20 Jan A1C Now Used to Diagnose Diabetes
The American Diabetes Association now recommends basing the diagnosis of diabetes upon the hemoglobin A1C levels and not on fasting glucose tests. In addition, an A1C of less than 7.0% should be the target for glucose control. How with this impact the treatment of diabetic retinopathy?
The change in recommendations stems from the fact that the A1C blood test is an easier, and faster, test to run than measuring a fasting plasma glucose and an oral glucose tolerance test. Both tests require overnight fasting for accuracy; that is, it relies on patient compliance. The A1C does NOT require overnight fasting.
A1C measures the average blood glucose levels for the period of up to 3 months and was previously used just to measure sugar control over time, but now, it is recommended to be used for diagnosis;
- A1C of 5% – no disease
- A1C of 5.7 to 6.4% – likely prediabetes
- A1C > 6.5% – likely diabetes
The ability to diagnose the test using A1C guidelines now means that the diagnosis of diabetes can be made earlier. Earlier detection (diagnosis) may mean a greater chance of “curing” type II diabetes by making lifestyle changes earlier.

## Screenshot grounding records
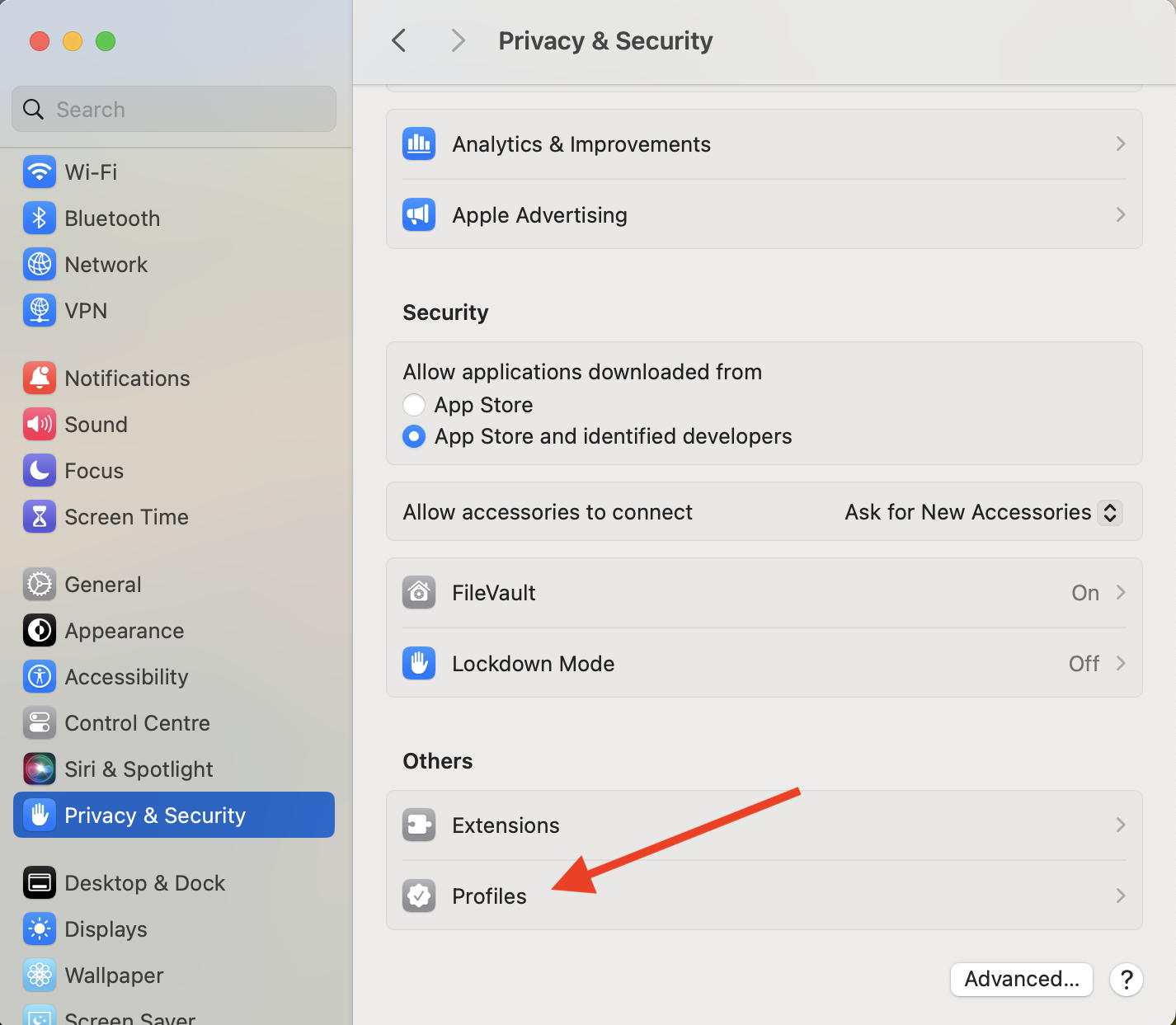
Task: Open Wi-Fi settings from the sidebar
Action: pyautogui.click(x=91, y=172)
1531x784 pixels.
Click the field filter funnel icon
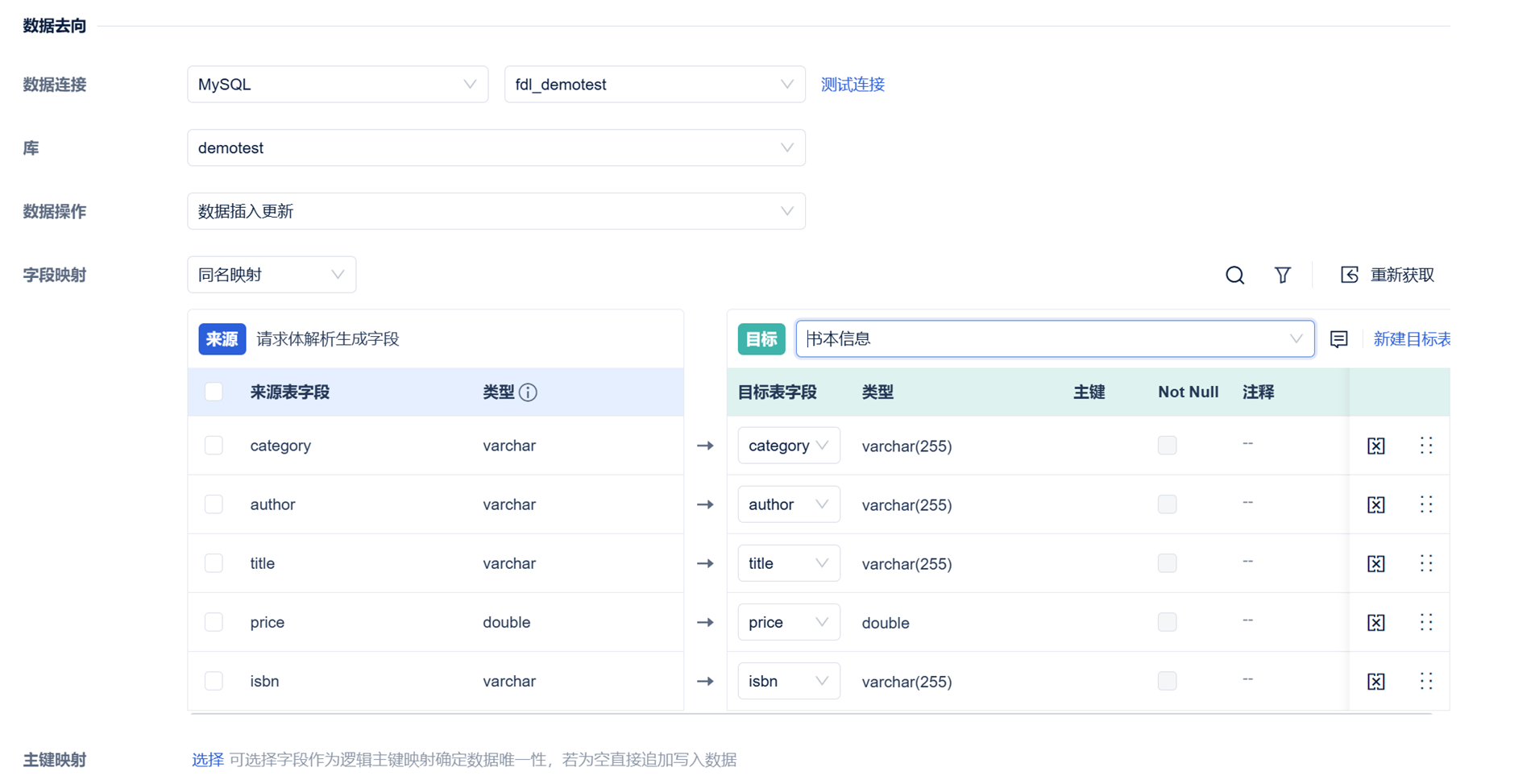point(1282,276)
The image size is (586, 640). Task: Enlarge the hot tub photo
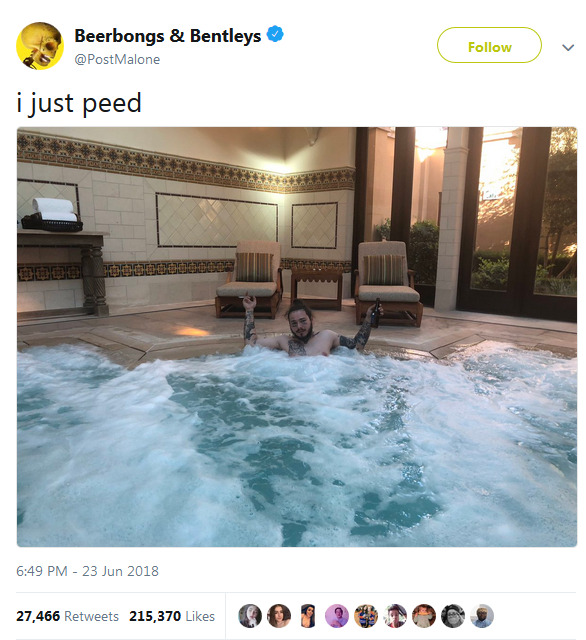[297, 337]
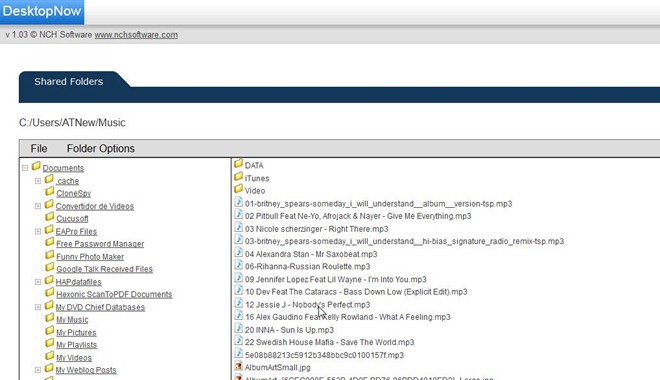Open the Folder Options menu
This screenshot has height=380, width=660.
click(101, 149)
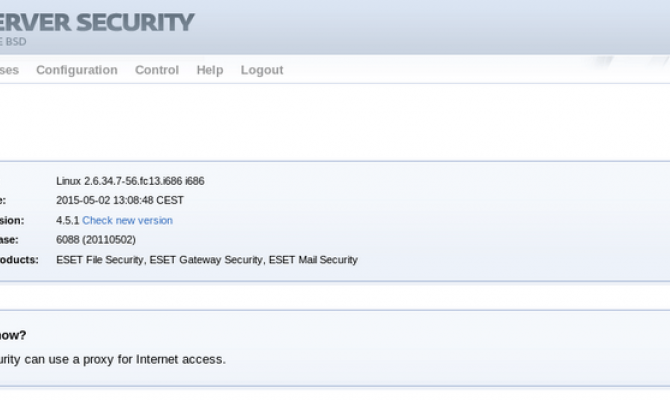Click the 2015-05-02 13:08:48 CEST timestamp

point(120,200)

...

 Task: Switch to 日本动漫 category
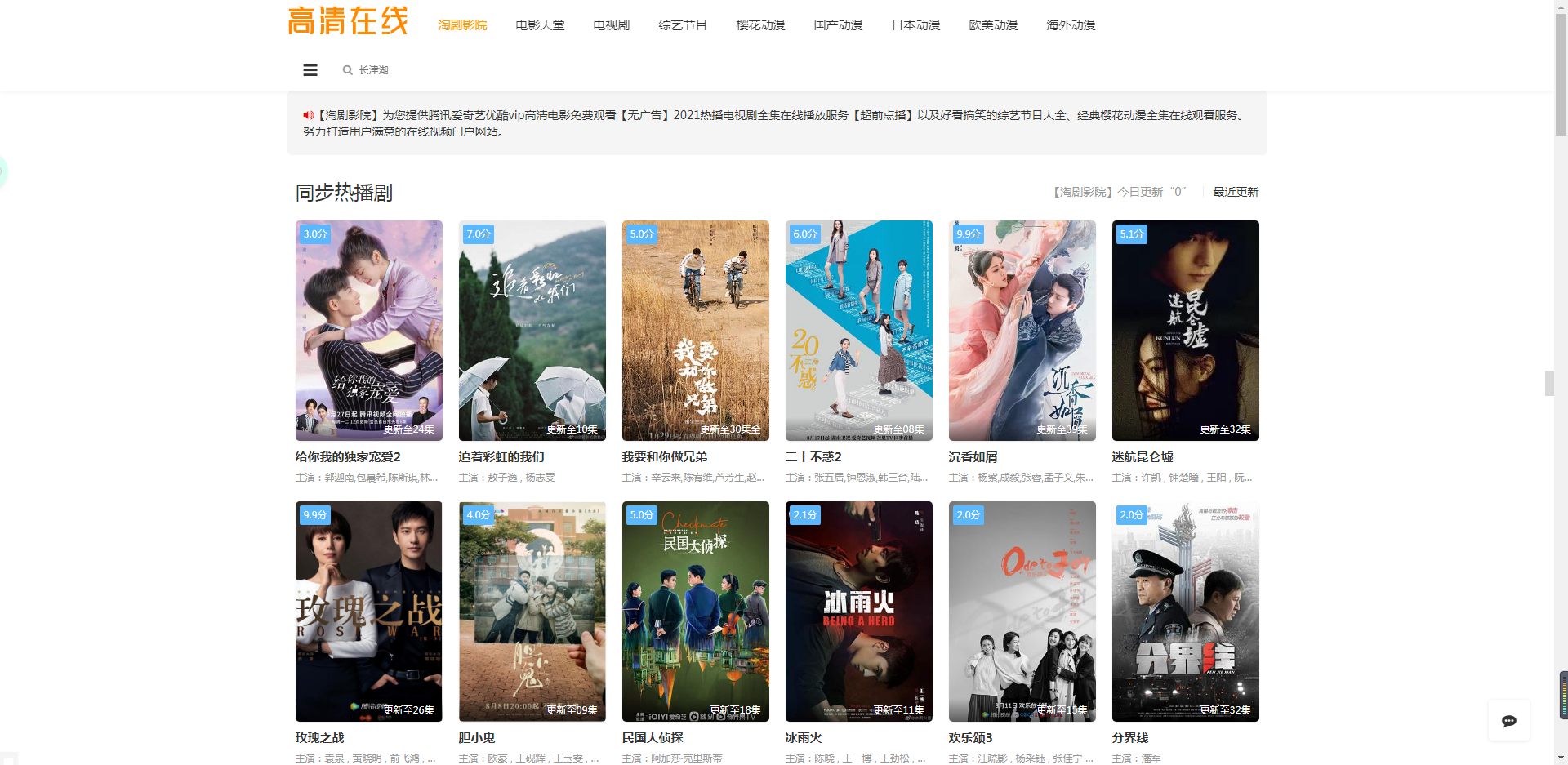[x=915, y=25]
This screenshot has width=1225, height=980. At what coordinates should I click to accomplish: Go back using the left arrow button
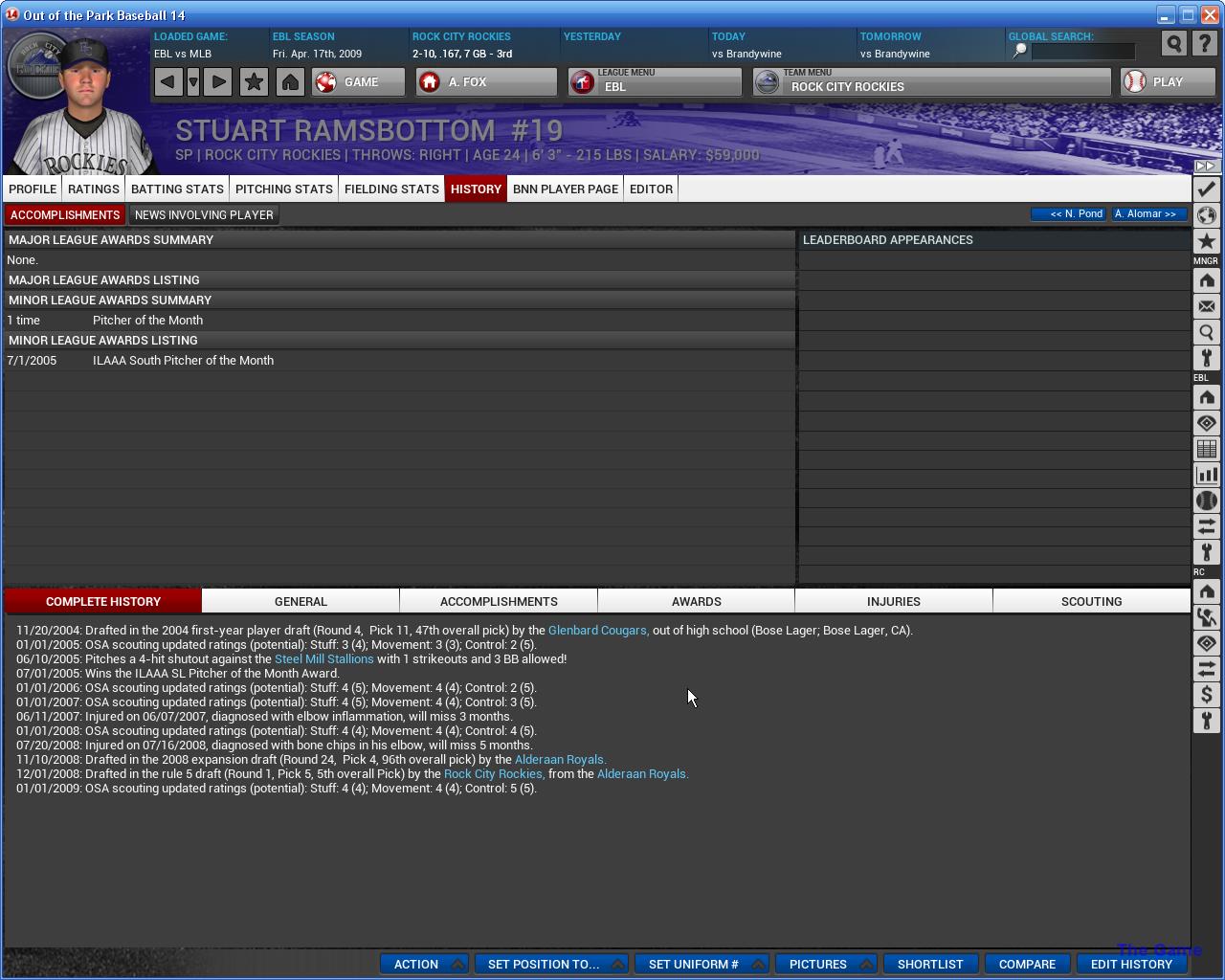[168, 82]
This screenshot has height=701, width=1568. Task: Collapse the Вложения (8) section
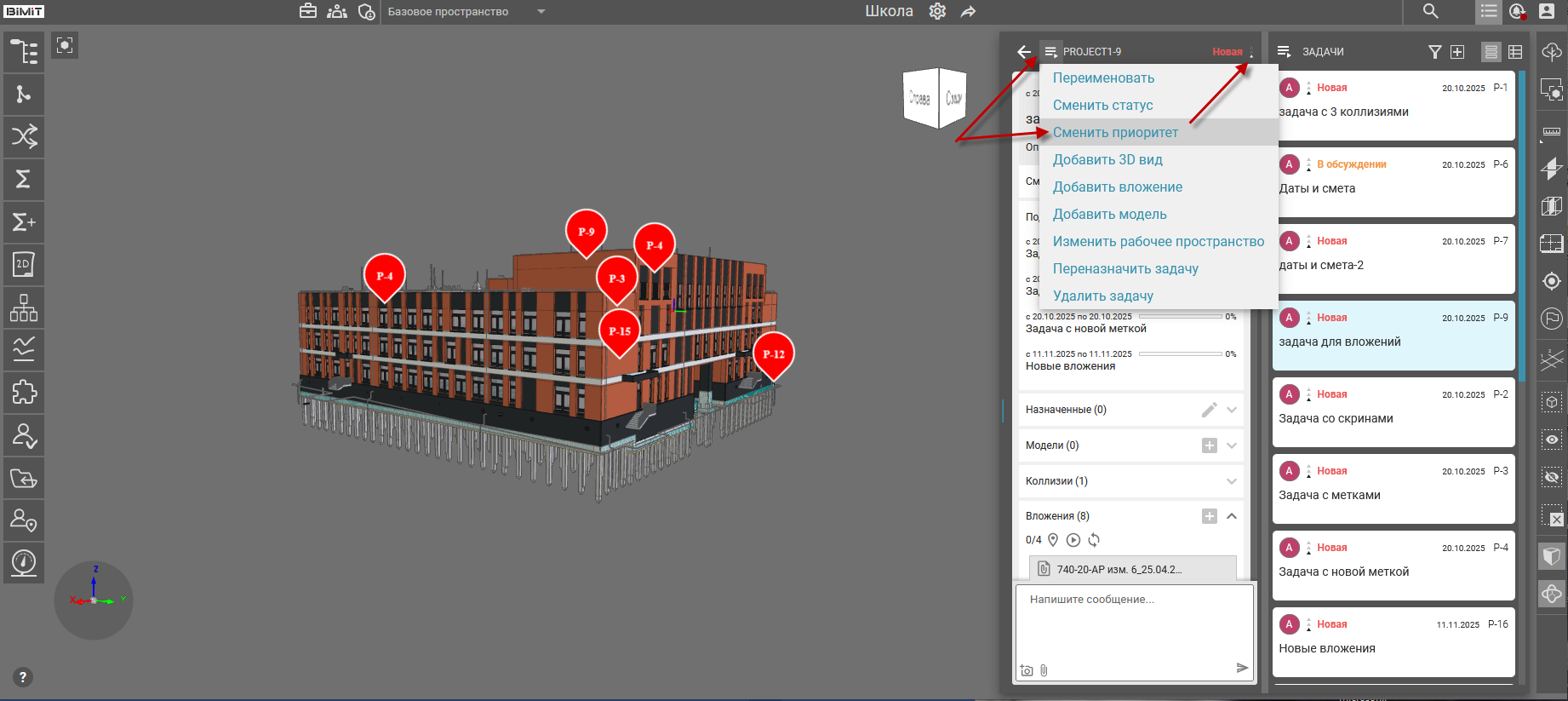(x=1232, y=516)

* * *

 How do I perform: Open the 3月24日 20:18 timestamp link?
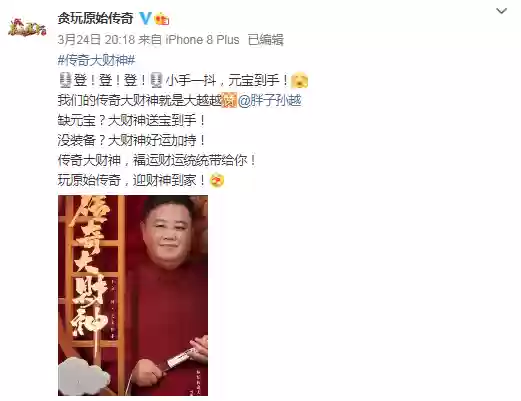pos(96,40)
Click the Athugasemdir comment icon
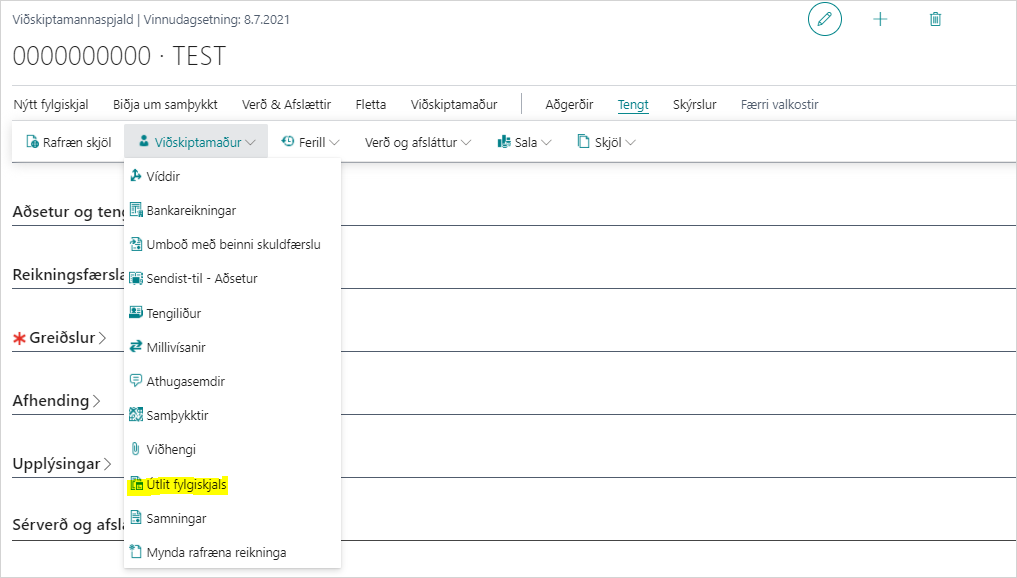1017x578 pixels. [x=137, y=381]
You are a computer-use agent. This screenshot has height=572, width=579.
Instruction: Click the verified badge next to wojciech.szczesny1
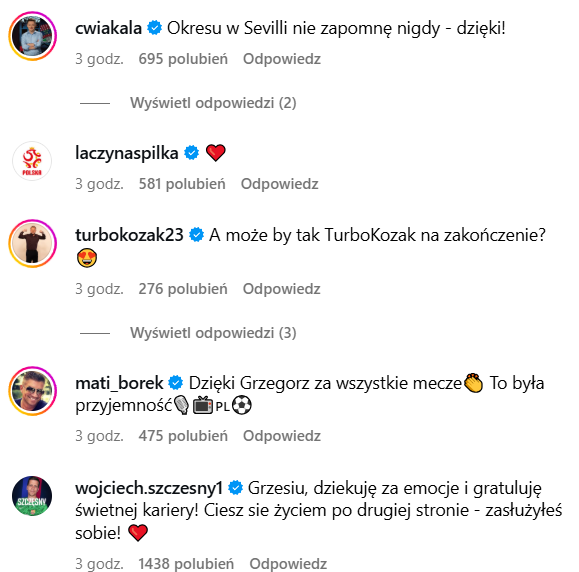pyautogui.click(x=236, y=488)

## Task description
According to the text on A1C and diabetes diagnosis, why did the recommendation shift to the A1C test? Answer in one to three sentences. These records were taken from a separate source and are unrelated to the text.

## Response
The A1C test is easier and faster to run than a fasting plasma glucose test and an oral glucose tolerance test. Both of those tests need overnight fasting to be accurate, so they rely on patient compliance, while the A1C does not require overnight fasting.